▶ [What the task requires] Only the lines below between the ones containing "Email：greenmedia.today.info@gmail.com (595, 2019)" and "使用條款 (545, 2086)", inclusive, are to be reproduced, each exactly as it stands.

==== Data for processing

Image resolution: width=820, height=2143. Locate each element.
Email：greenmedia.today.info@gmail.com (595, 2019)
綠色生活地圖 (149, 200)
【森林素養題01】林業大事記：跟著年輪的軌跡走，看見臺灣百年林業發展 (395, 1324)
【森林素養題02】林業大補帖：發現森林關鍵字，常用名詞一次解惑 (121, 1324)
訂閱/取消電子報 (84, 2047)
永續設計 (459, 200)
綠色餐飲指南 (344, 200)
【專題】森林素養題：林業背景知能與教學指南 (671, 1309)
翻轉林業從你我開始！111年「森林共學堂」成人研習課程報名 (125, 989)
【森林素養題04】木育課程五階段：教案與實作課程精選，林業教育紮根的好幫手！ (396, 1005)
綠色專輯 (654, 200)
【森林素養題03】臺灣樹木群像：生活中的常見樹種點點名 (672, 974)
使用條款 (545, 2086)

========
==== Data for processing

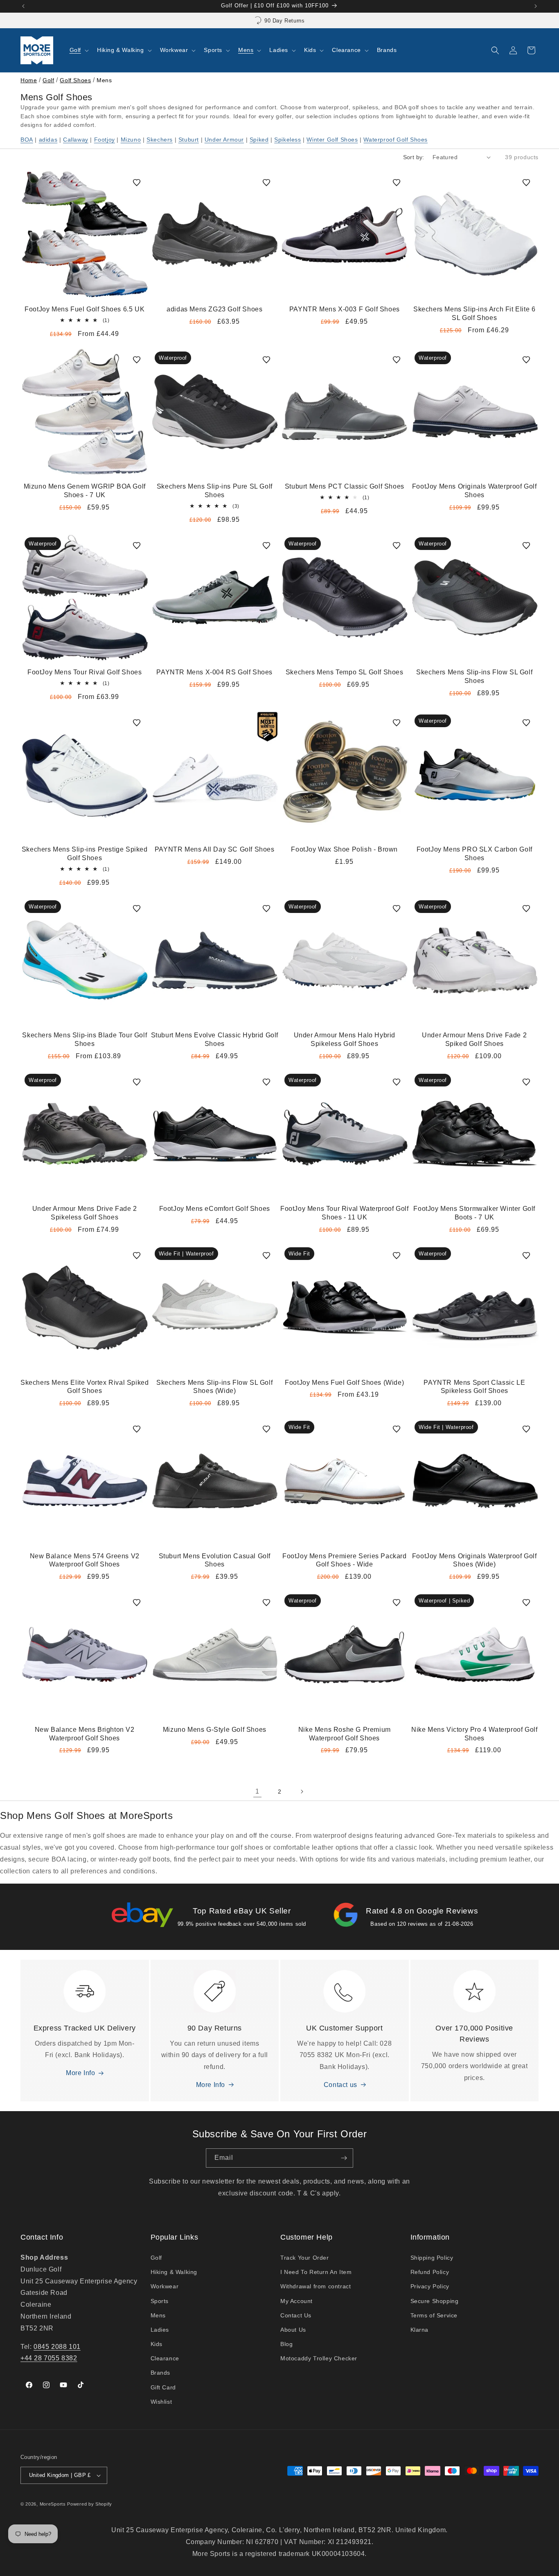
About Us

========

▶ [Completed task]
Email：greenmedia.today.info@gmail.com (595, 2019)
綠色生活地圖 (149, 200)
【森林素養題01】林業大事記：跟著年輪的軌跡走，看見臺灣百年林業發展 (395, 1324)
【森林素養題02】林業大補帖：發現森林關鍵字，常用名詞一次解惑 (121, 1324)
訂閱/取消電子報 (84, 2047)
永續設計 (459, 200)
綠色餐飲指南 (344, 200)
【專題】森林素養題：林業背景知能與教學指南 (671, 1309)
翻轉林業從你我開始！111年「森林共學堂」成人研習課程報名 (125, 989)
【森林素養題04】木育課程五階段：教案與實作課程精選，林業教育紮根的好幫手！ (396, 1005)
綠色專輯 (654, 200)
【森林素養題03】臺灣樹木群像：生活中的常見樹種點點名 (672, 974)
使用條款 (545, 2086)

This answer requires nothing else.